- [Consignes à suivre]:
**1.** Recopiez le passage du texte sur l'immobilier et le climat qui commence aux mots « Les catastrophes se » et s'arrête après « hauteur de l’urgence. ».
**2.** Quelles catastrophes le texte sur l'immobilier et le climat énumère-t-il ?

- [Texte extrait]:

Par Eric Houdet,
Fondateur de la plateforme Homapi.
Nous entrons dans une
nouvelle ère. Une époque où il ne sera plus possible de fermer les yeux sur les
impacts climatiques de nos décisions, notamment dans l’immobilier. En effet, pendant des
décennies, on a acheté, vendu, rénové sans vraiment se poser la question de l’empreinte
laissée derrière chaque mètre carré. Aujourd’hui, ce confort de l’ignorance
n’est plus une option.
Les catastrophes se
succèdent, canicules, inondations, effondrements, révélant à chaque fois un
point faible : l’incapacité à anticiper. Pourtant, les textes existent : DPE,
CIL, audit énergétique, bilan carbone, BEGES, CSRD, PPT, DTG, BACS, LOM,
obligations ENR… Chaque nouvelle loi vient combler une lacune, corriger un
angle mort, alerter sur un risque. Mais elles peinent à produire un effet de
levier à la hauteur de l’urgence.

- [Liste des enregistrements]:
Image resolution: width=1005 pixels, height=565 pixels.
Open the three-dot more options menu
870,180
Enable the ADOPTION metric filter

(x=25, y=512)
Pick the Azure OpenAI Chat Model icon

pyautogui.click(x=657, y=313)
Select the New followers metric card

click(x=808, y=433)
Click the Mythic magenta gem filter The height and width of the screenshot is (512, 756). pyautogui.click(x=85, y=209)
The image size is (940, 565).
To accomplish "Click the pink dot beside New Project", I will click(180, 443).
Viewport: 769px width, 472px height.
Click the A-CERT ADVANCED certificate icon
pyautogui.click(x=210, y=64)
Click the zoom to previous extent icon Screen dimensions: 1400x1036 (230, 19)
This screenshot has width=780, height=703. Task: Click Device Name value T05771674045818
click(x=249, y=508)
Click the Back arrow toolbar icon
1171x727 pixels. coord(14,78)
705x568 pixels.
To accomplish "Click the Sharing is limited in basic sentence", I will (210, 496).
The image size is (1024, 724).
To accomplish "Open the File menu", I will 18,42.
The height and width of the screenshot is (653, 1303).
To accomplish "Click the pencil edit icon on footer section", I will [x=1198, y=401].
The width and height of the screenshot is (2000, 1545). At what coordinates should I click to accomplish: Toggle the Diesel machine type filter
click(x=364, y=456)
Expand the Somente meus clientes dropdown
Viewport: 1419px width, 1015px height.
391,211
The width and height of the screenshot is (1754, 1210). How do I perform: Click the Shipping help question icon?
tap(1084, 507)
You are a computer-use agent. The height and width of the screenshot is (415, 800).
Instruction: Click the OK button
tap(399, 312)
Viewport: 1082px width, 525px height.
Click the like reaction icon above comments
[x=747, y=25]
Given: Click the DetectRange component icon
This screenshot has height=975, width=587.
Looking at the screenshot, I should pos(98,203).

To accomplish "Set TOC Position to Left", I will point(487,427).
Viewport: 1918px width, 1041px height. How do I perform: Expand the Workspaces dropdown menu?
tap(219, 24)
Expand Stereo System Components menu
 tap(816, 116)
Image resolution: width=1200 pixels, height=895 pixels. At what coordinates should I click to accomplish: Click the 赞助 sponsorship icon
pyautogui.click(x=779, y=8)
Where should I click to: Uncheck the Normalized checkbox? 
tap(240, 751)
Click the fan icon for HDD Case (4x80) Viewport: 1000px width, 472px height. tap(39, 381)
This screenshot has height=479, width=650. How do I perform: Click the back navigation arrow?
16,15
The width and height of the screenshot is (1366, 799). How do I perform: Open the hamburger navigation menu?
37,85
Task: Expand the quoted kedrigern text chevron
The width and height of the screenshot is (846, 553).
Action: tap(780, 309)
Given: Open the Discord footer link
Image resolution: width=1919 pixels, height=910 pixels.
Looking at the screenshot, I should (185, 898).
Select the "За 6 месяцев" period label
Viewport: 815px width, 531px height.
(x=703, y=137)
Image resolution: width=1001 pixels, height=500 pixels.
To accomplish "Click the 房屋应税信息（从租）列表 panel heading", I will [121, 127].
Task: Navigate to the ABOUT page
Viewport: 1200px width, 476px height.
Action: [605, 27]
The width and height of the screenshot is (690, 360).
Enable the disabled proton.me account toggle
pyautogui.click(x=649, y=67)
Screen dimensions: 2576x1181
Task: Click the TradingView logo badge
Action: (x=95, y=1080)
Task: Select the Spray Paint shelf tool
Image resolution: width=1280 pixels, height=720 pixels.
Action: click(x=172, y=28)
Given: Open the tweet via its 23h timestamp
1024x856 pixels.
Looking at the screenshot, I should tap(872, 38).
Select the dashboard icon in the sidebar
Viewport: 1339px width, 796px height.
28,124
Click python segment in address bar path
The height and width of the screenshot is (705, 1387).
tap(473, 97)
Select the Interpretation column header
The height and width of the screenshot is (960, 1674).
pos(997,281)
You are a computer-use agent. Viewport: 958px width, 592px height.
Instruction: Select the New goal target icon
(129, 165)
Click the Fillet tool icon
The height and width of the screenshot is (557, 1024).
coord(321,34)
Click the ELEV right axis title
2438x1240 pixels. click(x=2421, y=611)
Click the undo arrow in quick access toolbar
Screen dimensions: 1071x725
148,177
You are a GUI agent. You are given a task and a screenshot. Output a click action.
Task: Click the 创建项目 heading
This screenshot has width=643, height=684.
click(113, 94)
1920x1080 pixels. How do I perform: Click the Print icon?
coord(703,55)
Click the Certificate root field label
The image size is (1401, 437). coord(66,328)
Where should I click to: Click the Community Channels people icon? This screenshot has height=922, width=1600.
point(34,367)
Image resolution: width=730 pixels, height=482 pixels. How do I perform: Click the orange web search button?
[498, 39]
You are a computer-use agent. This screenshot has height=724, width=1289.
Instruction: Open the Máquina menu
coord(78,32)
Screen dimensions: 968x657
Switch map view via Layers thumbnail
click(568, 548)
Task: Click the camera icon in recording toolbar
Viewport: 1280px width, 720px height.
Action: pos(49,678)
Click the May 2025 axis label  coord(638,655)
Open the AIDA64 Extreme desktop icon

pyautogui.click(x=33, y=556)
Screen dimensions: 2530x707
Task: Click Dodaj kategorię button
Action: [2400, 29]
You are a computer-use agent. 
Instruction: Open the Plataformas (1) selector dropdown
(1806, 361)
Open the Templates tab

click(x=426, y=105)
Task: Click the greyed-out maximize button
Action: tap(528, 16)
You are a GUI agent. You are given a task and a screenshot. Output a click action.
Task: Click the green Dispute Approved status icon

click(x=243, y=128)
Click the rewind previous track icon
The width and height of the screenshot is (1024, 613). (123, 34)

- [Réponses par consigne]:
**1.**
Les catastrophes se
succèdent, canicules, inondations, effondrements, révélant à chaque fois un
point faible : l’incapacité à anticiper. Pourtant, les textes existent : DPE,
CIL, audit énergétique, bilan carbone, BEGES, CSRD, PPT, DTG, BACS, LOM,
obligations ENR… Chaque nouvelle loi vient combler une lacune, corriger un
angle mort, alerter sur un risque. Mais elles peinent à produire un effet de
levier à la hauteur de l’urgence.

**2.** Canicules, inondations, effondrements.